I’ll try.
If the tax is phased in slowly, you can buy a lower mileage car, when it comes time to replace your old vehicle. In fact, that’s where much of the gas savings will come from.
But in the end, it’s about paying your way. Your car pollutes: it damages health and the environment just as your and my electricity usage does. Now that’s not saying that we should pursue a zero emission strategy: I don’t want that. What it does mean though is just as you pay rent for the cost of your housing and just as anything you buy reflects cost of labor and machines, so you should pay for the damage that your car emissions do. In today’s world almost everyone is a moocher now.
For most people gas is maybe 1/2 of one percent of their budget. But for a few (like perhaps you) it will be substantially more. Part of the cost of doing business.
Maybe you want to vote with your pocketbook though. That’s fine. I just want to be clear about what is happening. Those with low incomes could have their tax rates tweaked to compensate them for higher fuel costs. But realtors and salesmen? That will hit them, just like another war in the middle east would. The market price of oil before taxes is about $60 a barrel now. Most of us here will see it at $200 at some point. I’d rather keep a higher chunk of that revenue in the US.
SUVs are selling pretty well in Texas, according to a recent article in the Economist.
I also skimmed “The Empirical Research on the Social Equity of Gas Taxes, Emissions Fees, and Congestion Charges”, (2009) by an analyst I had not heard of. It said: [INDENT]General gas and emissions charges are expected to cost low-income households about 0.2 percent of their annual income, without tax shifting. …

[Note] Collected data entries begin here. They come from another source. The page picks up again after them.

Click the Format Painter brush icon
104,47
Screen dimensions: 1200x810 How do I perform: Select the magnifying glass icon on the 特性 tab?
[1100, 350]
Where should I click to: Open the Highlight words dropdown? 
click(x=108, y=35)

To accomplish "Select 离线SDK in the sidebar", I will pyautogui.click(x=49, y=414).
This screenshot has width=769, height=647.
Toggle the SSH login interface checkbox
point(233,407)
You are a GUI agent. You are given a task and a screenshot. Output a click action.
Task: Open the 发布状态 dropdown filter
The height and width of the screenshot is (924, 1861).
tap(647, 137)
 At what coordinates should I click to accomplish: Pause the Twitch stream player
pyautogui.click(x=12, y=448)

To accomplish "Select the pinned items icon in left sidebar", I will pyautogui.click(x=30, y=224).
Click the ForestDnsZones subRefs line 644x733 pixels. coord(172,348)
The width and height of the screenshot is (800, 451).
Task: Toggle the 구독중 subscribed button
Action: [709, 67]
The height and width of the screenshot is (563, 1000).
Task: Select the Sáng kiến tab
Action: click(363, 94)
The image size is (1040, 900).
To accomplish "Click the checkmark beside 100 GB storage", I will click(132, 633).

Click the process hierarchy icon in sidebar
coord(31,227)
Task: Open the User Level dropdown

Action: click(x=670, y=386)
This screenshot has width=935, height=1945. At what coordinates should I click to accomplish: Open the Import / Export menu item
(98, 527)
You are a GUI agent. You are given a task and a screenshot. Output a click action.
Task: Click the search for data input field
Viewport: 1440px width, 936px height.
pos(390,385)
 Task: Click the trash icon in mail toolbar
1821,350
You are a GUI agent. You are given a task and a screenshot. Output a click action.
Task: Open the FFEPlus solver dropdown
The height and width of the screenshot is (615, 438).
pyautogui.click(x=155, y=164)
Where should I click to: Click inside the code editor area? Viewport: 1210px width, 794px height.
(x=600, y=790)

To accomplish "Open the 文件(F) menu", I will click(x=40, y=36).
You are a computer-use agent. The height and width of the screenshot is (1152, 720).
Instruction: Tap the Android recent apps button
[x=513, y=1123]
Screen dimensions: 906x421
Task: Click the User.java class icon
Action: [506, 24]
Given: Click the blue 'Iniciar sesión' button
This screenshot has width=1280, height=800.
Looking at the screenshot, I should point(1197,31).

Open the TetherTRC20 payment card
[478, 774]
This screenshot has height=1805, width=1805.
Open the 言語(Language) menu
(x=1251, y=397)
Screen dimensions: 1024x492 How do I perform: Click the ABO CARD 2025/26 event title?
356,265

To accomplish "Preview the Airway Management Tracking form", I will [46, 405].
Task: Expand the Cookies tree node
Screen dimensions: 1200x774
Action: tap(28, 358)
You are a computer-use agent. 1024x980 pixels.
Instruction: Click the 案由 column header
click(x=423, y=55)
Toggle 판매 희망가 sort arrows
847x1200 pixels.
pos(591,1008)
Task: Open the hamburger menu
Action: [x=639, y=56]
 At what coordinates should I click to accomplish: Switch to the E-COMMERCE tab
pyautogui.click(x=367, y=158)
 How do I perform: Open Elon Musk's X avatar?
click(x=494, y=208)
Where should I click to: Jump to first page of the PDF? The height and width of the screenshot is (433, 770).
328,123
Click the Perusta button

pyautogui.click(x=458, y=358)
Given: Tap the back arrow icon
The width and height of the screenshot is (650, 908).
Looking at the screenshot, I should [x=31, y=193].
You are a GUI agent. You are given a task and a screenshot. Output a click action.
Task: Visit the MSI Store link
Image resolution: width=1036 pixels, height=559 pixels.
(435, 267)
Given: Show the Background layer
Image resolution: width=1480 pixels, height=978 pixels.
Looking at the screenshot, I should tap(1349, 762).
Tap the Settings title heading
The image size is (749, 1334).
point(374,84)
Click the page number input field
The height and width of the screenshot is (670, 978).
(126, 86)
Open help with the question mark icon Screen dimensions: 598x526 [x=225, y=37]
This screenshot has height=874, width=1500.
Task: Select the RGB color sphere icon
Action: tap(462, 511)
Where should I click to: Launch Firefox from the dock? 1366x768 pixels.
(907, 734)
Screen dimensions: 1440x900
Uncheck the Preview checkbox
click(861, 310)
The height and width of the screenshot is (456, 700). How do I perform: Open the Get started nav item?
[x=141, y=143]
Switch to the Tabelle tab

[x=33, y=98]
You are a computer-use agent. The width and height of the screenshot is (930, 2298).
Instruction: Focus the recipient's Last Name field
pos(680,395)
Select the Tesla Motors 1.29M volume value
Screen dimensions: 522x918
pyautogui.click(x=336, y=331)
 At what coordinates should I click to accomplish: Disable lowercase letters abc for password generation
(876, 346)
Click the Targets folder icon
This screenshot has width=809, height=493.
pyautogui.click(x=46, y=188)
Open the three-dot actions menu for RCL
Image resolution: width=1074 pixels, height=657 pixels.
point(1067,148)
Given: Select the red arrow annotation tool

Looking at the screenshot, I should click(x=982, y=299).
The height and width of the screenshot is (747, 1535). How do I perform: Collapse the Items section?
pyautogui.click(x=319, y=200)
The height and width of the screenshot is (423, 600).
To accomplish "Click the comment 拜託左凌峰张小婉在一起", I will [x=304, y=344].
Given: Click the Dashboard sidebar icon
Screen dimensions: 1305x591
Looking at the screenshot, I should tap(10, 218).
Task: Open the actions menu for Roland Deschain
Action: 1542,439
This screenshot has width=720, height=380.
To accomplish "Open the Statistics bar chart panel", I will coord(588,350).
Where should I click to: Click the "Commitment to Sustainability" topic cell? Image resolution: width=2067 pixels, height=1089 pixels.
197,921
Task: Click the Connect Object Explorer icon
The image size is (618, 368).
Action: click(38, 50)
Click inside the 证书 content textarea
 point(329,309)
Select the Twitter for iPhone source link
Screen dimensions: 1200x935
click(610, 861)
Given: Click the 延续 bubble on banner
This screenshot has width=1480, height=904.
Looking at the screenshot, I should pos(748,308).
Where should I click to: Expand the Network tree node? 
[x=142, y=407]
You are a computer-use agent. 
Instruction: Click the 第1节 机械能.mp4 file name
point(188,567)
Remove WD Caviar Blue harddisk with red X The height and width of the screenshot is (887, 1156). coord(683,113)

Low-income drivers pay, on average, somewhere between 0.1 to 0.5 percent of household income for most proposed taxes and fees as they are spread across a large tax base of drivers. Fairly high, comprehensive tolling schemes which affect a smaller subset of drivers are expected to take a higher percentage, as much as 2 percent of household income for those with under $25,000 a year. Yet low-income drivers are expected to be a small portion of premium transportation service users in most metropolitan regions.
Gas taxes have been found to be regressive, in general, but with an out-of-pocket cost estimate of $180 a year per household per car, the Federal gas tax is hardly a prohibitive sum. [But] It is important to remember that this is not the total operating expense associated with gasoline or with mobility, or even the total transport tax burden, which would include state and local taxes, registration fees, and tolls. [/INDENT] That wasn’t addressing a one dollar per gallon tax plan though. I think the qualitative point remains: “Regressive, but not as bad as you might think and at any rate legislators can and do soften the blow”.
Krauthammer likes the gas tax because it hits the Saudis hard. In other words, he wants Sateryn76 to pay for his foreign policy goals. I want a higher carbon tax, which will hit coal harder than oil and oil harder than natural gas. I’d phase it in slowly, but we really should have started the process in the early 1990s.
Also modern conservatives have a history of floating counter-plans when liberals try to address policy issues. Tradeable emission permits were pushed by conservatives for example, until they reached the point where they were actually proposed in Congress. So in practice expect Krauthammer to oppose gas taxes: congress will reasonably want to set aside some of the proceeds for infrastructure, the budget deficit or the military and Krauthammer will balk. That’s not my plan he will say, even if it included a tax cut.
We could take such people seriously. But that would be immoral.